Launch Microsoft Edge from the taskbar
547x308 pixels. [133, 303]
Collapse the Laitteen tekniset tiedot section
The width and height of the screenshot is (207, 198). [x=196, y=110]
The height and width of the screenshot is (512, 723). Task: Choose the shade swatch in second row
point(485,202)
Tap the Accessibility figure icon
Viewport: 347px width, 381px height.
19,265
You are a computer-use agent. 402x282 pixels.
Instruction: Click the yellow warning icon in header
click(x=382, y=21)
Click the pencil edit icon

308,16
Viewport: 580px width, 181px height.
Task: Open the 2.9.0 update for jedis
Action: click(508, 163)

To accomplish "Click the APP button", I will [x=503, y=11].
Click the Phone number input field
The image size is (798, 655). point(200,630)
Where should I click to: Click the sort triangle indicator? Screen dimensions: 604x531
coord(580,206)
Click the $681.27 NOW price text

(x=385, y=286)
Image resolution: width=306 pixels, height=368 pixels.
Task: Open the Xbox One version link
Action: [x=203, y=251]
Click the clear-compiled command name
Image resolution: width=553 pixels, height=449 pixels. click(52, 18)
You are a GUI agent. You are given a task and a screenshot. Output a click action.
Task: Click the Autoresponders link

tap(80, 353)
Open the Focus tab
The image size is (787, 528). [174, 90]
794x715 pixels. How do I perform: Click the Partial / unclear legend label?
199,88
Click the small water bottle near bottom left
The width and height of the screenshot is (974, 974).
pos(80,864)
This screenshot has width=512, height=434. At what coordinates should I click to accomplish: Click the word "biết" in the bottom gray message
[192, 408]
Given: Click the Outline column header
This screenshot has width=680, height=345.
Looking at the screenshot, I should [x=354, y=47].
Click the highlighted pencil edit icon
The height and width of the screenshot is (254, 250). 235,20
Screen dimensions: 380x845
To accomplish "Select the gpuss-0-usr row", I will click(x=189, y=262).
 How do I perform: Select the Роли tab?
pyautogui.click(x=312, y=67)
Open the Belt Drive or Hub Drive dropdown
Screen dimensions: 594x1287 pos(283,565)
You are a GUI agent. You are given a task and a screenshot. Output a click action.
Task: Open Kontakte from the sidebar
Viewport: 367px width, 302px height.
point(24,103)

## Exercise instructions:
Run a filter over the data above and keep each line that contains the word "will".

## Exercise response:
To accomplish "Click the APP button", I will [x=503, y=11].
To accomplish "Select the gpuss-0-usr row", I will click(x=189, y=262).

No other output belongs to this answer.